A minha voz conduz o grupo coletivo a formação, iniciação a narração e descrição do processo com pequenas frases indicando os lugares a serem percorridos :dentro da arca, existe uma passagem para um mundo pessoal, uma passagem estreita, escura; aos poucos, acontecerá a troca de mundos por um canal estreito, a troca de pele, de roupa, é o passe, veste-se ao avesso; após a passagem pelo canal estreito, pelo túnel escuro, vê-se a possibilidade de luz; ao colocar a pérola vermelha no nariz, completa-se a passagem para o mundo dos clowns; todos permanecem de olhos fechados e aguardam o sinal para abrirem os olhos; vou falando e deixando os aprendizes curiosos para ver os novos irmãos, que nasceram juntos; o momento é inusitado, de grande alegria, de surpresa, pois os clowns nascem todos juntos, como uma ninhada, nascem pelo avesso, com a roupa pele, vestimenta ritual; assim, comemora-se o pertencimento a uma família palhacesca irmã.

Após todo o processo de iniciação, é hora de descobrir como os neófitos entenderam o processo. Após alguns dias do nascimento, proponho que tentem

responder a algumas questões: o que é clown para você? Como foi a iniciação de

clown? Como você a percebeu? Os aprendizes respondem-me por escrito, pois

preciso entender, também por meio da verbalização, se existe uma compreensão clara e precisa em relação ao processo iniciático, e se o experimento realizado foi compreendido, percebido, se o participante segue seus próprios passos cômicos a partir do que foi aprendido.

6.6.2 O nome

Para complementar a composição do ritual, o clown do neófito recebe um nome após o nascimento e de acordo com suas características físicas ou de personalidade. O nome finaliza uma etapa do ritual de iniciação. Nomear é complementar a imagem verbal. É dar uma identidade ao clown.

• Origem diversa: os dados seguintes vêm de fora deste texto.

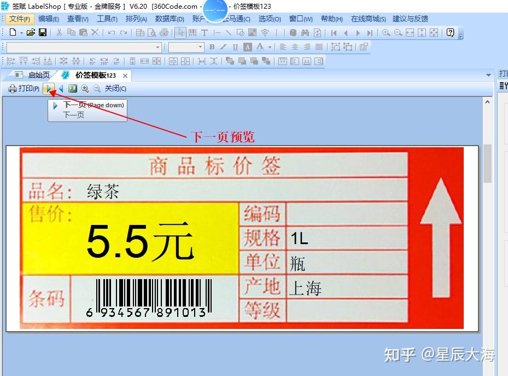This screenshot has width=508, height=376.
Task: Toggle italic formatting
Action: point(223,47)
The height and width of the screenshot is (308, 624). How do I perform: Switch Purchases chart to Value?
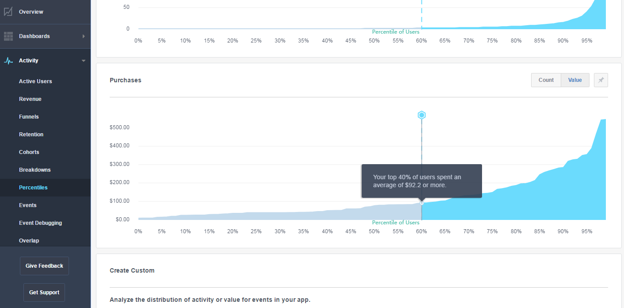pyautogui.click(x=575, y=80)
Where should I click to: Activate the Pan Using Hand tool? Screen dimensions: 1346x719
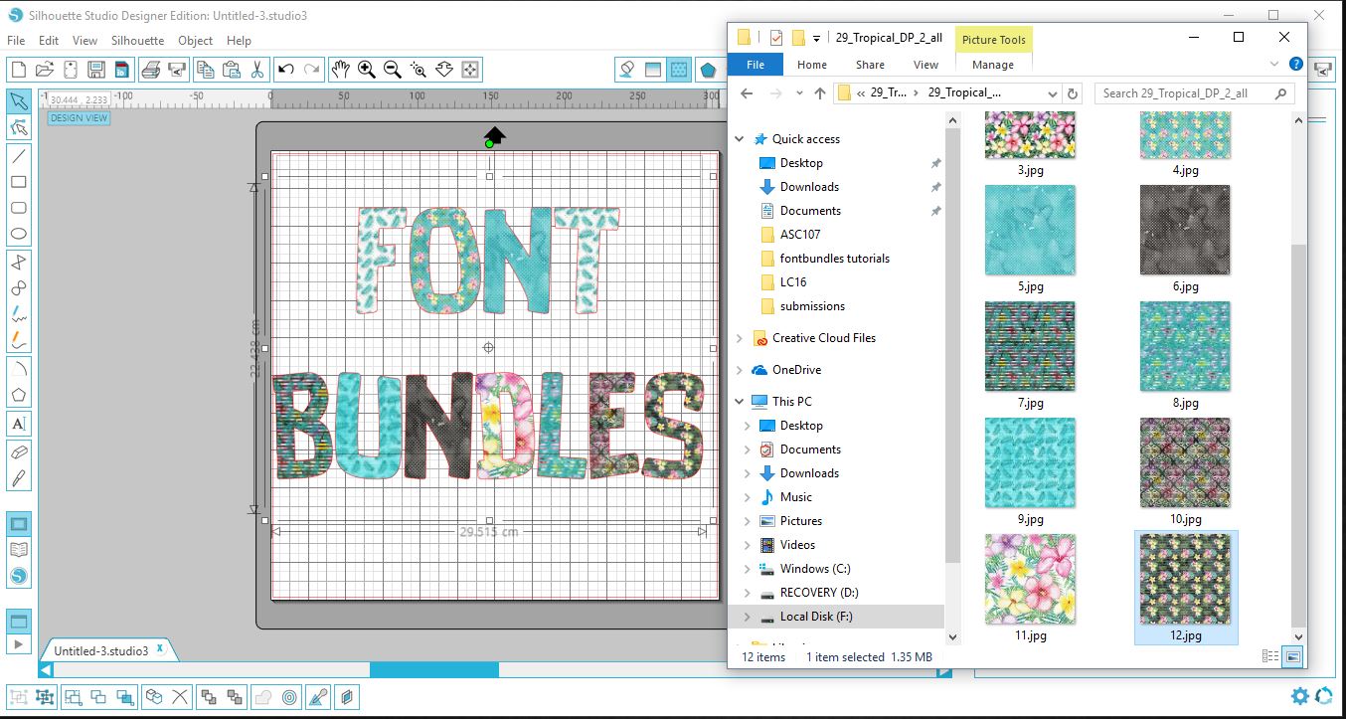click(x=341, y=70)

Menciono aqui alguns nomes dos iniciados, escolhidos aleatoriamente nos cursos, somente para exemplificar características que influenciaram a escolha: Dona Coxilha (coxa grossa), Porcarelha (gordinha com cara de porquinha), Galíngula (misto de galinha delicada com escatologias), Acássia (amarela como uma flor), Patativa (aquela que dá patadas, mas que é romântica), Veia-Lâmbida (quando fica brava, tem as veias crescidas, tem um cabelo escorrido e uma cara lambida), Pleura Imaculada (não sabe se existe, nem o que quer), Classic (de modos elegantes), Soresperança (espera que tudo dê certo), Dentina (dentes destacantes, muito risonha), Florentino Libra (bancário aposentado que mantém a postura corporal ereta, mas que tem o coração de nordestino, sempre voltado às belas flores de todas as idades), Chimia Boia (doce como uma chimia [geleia] e redonda como uma boia).